When Mario Molina arrived at the National Autonomous University of Mexico in 1965, he was a young adult and had just turned 18.

After finishing his undergraduate degree in 1968, he moved to the United States in order to continue his education at the University of California, Berkeley, where he earned a doctoral degree.

George Pimentel and Mario Molina worked together on a project while Mario Molina was a student at this institution. In addition to that, he has experience in the field of physical chemistry. In 1972, he graduated with a diploma from this institution.

Life In Atmospheric Chemistry And Chlorofluorocarbons

In 1973, he decided to pursue his education once again and enrolled at the University of California, Irvine. One of his research specializations, while he was a student at this institution, was in the field of atmospheric chemistry and chlorofluorocarbons (CFCs).

Sherry Rowland, who was also a researcher at the company, worked together with Mario Molina on a project.
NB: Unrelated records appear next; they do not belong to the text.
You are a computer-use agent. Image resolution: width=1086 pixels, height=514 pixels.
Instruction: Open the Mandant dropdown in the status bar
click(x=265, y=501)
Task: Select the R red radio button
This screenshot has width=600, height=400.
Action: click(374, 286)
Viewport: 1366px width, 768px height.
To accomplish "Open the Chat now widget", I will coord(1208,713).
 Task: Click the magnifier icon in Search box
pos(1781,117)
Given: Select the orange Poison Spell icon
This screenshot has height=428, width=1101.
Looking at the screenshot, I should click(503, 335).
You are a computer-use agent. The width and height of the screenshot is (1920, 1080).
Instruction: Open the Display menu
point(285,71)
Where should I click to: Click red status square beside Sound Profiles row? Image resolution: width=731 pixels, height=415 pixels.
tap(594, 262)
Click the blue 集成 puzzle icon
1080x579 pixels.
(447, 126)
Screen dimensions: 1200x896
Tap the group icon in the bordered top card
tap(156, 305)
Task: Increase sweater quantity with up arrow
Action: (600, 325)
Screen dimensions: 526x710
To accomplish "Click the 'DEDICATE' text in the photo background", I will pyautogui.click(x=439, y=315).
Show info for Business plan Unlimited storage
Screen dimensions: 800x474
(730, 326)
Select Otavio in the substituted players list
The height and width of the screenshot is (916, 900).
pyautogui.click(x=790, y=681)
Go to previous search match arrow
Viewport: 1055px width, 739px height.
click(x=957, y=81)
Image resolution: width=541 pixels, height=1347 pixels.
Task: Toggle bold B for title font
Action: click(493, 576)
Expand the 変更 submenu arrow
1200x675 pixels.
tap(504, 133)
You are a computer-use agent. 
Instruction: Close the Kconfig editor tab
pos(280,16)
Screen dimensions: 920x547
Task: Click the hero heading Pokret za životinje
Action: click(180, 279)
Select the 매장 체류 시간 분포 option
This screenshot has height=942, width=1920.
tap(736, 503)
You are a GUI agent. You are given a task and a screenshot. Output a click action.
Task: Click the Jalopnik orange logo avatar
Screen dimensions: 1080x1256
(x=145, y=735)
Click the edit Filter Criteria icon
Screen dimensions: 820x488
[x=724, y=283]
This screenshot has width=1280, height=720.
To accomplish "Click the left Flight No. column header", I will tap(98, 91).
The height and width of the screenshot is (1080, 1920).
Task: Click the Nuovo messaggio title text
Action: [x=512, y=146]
The CFC-Ozone Depletion Theory was developed as a result of the collaborative efforts of the two of them.

This theory proposes that the depletion of the ozone layer on Earth was brought on in part by the production of CFCs and other manmade compounds.

After hypothesizing this, the two people began looking into different ways that CFCs could be removed from the air before they caused any harm to the ozone layer.

After some time, in order to disseminate their findings to other researchers in the field, the two subsequently produced and distributed a pair of scholarly articles on the topic.

The Nobel Prize in Chemistry was awarded to him in 1995 in recognition of his contributions to the identification of chlorofluorocarbon (CFC) chemicals as a threat to the Earth’s ozone layer.

This led to the discovery of the Antarctic ozone hole. He was the first person of Mexican origin to receive the Nobel Prize in Chemistry and the third person of Mexican heritage to win a Nobel Prize overall.

Mario Molina Achievements

Molina’s contributions to the field of chemistry as well as his research into the ozone layer and the atmosphere of the earth have garnered him praise. You can find listed below some of the highest honors that have been bestowed upon him.

Awarded the Nobel Prize in Chemistry in 1989, the NASA Medal for Outstanding Scientific Progress in 1989, the American Chemical Society’s Willard Gibbs Award in 1998, and the Presidential Medal of Freedom in 2013. This 1987 Esselen Prize from the American Chemical Society recognizes Awarded the Nobel Prize in Chemistry in 1989, the NASA Medal for Outstanding Scientific Progress in 1989, and the American Chemical Society’s Willard Gibbs Award in 1998.

Related: Mario Molina Net Worth: How Rich Was The Mexican Nobel Laureate?

Mario Molina is a member of a number of prestigious scientific organizations, including the National Academy of Sciences of the United States, the Mexican Academy of Science, and the American Association for the Advancement of Science.

Mario Molina has been awarded honorary degrees from over a dozen different educational institutions, some of which include Yale, Harvard, the National University of Mexico, Trinity College, the University of British Columbia, and the Complutense of Madrid.